(Beginning of Record excerpts)

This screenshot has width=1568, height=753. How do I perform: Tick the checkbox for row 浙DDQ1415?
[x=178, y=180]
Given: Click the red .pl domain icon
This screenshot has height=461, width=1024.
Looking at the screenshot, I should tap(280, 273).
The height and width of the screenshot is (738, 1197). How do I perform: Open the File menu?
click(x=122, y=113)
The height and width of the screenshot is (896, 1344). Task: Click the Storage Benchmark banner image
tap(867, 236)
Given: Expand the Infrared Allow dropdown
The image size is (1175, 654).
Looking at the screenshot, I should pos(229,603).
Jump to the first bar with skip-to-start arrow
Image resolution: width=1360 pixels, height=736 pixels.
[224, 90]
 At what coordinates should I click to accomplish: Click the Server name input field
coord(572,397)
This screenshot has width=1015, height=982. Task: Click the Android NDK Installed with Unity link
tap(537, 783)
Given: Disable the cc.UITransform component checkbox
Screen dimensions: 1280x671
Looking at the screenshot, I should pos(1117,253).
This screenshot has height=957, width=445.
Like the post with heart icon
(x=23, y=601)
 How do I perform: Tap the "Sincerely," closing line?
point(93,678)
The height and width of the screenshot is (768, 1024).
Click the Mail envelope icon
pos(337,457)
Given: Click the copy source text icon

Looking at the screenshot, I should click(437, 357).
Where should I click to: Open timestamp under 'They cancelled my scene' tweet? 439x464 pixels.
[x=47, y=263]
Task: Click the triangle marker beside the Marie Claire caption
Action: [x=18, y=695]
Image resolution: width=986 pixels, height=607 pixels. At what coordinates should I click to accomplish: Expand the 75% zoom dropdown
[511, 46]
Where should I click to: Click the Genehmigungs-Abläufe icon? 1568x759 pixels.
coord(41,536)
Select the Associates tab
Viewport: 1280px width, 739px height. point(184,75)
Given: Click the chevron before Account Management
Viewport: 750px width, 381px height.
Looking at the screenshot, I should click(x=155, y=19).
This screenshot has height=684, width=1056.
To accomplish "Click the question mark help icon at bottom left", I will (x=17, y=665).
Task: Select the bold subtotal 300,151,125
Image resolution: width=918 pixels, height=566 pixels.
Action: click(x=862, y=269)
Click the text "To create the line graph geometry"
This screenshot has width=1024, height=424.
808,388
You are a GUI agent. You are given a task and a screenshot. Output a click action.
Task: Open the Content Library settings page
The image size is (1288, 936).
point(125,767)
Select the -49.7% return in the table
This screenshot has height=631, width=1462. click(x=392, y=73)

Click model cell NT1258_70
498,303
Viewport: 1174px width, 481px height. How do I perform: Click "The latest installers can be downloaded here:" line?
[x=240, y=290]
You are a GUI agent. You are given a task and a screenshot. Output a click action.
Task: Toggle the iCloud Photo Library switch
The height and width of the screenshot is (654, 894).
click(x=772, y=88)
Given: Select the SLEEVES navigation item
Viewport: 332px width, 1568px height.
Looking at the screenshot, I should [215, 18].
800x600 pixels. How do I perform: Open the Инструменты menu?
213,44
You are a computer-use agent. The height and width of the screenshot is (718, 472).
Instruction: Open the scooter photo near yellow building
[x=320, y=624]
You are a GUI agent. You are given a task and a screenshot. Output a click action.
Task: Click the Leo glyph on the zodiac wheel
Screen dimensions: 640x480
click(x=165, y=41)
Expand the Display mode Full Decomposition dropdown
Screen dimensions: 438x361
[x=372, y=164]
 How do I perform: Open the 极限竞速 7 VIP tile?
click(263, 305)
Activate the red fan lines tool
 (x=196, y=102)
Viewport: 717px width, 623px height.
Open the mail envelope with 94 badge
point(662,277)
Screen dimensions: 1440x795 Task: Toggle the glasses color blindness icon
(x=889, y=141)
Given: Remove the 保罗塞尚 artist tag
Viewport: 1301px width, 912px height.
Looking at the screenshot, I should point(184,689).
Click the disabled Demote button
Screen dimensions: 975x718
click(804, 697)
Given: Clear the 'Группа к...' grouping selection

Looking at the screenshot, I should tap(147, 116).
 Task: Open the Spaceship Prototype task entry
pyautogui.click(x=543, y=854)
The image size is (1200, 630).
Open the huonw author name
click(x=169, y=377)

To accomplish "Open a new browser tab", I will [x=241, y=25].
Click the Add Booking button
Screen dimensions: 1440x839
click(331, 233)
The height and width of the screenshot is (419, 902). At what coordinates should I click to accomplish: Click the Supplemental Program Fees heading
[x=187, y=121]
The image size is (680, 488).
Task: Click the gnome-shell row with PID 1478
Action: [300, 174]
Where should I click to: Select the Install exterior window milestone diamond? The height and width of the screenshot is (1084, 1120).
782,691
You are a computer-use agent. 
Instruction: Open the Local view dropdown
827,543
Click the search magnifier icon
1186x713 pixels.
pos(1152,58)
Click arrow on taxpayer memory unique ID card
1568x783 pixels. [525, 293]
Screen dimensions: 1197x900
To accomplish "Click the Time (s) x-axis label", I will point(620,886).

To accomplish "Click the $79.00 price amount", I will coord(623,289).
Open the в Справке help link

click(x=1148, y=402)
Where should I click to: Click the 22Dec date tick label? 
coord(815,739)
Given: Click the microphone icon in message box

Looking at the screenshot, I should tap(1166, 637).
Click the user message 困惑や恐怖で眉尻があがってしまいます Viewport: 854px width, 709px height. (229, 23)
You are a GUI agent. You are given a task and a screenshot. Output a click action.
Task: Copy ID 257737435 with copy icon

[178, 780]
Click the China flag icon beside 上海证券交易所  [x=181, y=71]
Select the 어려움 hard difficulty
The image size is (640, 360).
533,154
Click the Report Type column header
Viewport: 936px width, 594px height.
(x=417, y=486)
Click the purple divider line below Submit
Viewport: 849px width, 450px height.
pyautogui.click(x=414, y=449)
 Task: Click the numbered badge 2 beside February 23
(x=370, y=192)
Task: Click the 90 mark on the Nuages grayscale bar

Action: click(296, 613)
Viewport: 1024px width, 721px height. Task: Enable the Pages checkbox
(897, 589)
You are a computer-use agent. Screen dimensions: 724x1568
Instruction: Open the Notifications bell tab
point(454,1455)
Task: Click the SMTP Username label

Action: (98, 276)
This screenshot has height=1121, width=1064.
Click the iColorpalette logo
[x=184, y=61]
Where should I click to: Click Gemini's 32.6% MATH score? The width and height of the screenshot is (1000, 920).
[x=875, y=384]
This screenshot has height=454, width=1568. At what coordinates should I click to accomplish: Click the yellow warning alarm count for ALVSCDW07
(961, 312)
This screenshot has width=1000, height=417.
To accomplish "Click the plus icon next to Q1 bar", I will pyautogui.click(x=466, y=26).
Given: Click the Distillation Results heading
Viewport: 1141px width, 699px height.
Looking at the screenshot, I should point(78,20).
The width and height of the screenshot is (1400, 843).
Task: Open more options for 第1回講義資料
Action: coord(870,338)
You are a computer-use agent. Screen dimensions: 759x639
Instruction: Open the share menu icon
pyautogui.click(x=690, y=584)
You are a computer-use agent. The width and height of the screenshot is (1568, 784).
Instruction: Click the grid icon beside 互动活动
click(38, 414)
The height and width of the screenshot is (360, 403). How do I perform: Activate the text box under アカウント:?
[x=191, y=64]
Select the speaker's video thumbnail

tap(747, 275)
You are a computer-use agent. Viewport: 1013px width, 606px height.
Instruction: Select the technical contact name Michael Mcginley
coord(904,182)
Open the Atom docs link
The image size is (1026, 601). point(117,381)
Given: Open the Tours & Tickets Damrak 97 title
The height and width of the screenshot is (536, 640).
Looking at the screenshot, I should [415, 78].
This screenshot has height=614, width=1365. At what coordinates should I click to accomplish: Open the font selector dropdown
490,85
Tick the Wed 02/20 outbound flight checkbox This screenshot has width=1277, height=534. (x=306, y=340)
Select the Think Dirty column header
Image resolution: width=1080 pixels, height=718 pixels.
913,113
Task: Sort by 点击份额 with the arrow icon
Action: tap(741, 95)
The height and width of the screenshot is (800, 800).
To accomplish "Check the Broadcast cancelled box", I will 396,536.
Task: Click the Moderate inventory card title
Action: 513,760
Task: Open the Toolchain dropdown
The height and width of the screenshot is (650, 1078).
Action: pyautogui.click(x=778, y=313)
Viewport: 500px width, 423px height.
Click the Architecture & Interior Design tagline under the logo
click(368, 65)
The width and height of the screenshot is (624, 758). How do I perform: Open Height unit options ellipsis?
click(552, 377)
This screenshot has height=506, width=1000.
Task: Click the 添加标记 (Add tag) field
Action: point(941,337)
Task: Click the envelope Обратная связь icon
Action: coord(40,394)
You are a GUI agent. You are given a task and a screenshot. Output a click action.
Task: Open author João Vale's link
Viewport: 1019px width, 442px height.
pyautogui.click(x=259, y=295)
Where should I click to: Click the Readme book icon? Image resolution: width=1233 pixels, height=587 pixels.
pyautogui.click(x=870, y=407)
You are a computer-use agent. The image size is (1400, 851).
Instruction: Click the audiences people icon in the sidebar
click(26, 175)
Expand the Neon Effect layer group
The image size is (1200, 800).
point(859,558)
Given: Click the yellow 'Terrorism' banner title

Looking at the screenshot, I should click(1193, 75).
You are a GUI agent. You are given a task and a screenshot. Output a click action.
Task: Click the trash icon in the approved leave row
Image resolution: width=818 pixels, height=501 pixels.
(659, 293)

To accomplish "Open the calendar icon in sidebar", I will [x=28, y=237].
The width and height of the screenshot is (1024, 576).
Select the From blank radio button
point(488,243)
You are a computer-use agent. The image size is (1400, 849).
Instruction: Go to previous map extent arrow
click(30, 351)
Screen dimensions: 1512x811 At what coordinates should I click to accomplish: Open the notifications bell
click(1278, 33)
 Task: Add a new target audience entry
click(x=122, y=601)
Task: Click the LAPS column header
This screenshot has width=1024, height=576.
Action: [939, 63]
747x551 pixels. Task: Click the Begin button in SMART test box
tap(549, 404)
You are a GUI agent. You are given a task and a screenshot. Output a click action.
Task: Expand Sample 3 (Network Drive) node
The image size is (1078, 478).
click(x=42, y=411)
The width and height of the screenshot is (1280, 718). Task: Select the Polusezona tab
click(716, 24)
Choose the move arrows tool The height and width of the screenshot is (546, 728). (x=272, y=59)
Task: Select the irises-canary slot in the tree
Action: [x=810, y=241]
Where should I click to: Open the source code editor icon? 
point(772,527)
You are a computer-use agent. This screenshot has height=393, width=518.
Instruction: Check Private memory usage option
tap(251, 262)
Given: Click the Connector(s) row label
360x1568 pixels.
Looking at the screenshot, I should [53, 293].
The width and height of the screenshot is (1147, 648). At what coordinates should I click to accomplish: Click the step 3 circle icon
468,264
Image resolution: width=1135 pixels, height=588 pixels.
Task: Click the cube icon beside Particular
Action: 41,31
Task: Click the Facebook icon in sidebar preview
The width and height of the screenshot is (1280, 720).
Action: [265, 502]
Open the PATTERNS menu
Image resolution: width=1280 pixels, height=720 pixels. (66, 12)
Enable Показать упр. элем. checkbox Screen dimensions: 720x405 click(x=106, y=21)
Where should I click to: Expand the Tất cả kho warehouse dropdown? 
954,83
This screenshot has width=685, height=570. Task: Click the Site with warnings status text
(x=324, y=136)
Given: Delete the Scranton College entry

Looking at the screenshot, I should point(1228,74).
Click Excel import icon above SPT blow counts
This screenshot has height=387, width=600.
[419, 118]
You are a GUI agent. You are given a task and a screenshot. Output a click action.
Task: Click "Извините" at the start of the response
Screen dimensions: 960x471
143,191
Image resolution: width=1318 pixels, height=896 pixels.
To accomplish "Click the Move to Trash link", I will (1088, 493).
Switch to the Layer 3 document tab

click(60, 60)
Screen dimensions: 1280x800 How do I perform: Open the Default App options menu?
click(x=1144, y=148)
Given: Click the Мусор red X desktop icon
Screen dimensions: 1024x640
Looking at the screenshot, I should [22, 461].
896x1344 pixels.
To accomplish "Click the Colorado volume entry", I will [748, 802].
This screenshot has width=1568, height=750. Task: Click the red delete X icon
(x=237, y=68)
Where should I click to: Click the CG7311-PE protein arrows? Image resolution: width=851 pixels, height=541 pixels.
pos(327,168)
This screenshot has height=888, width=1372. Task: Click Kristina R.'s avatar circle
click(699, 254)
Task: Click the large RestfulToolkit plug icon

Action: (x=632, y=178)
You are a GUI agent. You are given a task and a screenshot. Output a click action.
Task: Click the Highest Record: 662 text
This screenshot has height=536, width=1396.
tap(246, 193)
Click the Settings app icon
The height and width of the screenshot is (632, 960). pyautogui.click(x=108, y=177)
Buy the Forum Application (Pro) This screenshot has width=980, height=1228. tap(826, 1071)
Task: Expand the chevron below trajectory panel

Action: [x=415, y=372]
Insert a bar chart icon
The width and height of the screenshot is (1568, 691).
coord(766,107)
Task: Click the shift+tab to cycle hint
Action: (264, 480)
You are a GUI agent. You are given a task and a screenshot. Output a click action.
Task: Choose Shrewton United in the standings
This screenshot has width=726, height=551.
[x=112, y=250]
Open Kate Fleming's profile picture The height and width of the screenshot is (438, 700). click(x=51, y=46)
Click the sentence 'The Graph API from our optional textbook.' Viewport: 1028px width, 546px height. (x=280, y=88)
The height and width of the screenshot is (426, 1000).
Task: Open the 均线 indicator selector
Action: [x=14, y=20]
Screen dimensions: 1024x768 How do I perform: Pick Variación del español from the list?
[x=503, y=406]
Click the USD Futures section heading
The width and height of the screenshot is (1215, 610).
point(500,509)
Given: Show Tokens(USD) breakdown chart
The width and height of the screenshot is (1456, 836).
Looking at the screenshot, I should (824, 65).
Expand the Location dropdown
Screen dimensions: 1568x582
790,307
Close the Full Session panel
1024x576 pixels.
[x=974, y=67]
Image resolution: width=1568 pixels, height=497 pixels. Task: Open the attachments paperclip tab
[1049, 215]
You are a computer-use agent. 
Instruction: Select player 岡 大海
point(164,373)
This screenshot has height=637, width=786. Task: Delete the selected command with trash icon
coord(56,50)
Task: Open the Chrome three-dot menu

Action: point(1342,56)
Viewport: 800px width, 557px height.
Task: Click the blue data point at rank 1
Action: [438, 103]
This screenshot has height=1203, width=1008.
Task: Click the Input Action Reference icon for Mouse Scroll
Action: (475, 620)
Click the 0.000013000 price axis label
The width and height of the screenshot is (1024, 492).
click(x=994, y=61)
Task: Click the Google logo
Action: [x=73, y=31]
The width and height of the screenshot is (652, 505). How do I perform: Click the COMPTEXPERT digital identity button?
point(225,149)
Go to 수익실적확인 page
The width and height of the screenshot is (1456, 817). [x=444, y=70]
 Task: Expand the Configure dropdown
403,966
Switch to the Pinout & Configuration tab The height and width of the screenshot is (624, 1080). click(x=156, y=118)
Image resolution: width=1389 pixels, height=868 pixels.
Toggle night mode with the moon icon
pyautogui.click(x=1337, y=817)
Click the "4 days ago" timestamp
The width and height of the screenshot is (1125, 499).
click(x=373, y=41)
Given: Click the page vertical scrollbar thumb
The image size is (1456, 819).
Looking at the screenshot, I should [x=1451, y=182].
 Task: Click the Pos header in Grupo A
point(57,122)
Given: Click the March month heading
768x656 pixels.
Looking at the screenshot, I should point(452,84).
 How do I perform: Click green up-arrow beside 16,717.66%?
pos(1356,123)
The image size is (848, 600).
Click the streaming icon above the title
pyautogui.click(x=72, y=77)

(End of Record excerpts)

■ **Directions**
Look in the material above for the line with "1186x713 pixels." and the line with "Click the user", and transcribe exactly those lines and all lines between them, nothing more.

■ **Expected answer**
1186x713 pixels.
pos(1152,58)
Click arrow on taxpayer memory unique ID card
1568x783 pixels. [525, 293]
Screen dimensions: 1197x900
To accomplish "Click the Time (s) x-axis label", I will point(620,886).

To accomplish "Click the $79.00 price amount", I will coord(623,289).
Open the в Справке help link

click(x=1148, y=402)
Where should I click to: Click the 22Dec date tick label? 
coord(815,739)
Given: Click the microphone icon in message box

Looking at the screenshot, I should tap(1166, 637).
Click the user message 困惑や恐怖で眉尻があがってしまいます Viewport: 854px width, 709px height. (229, 23)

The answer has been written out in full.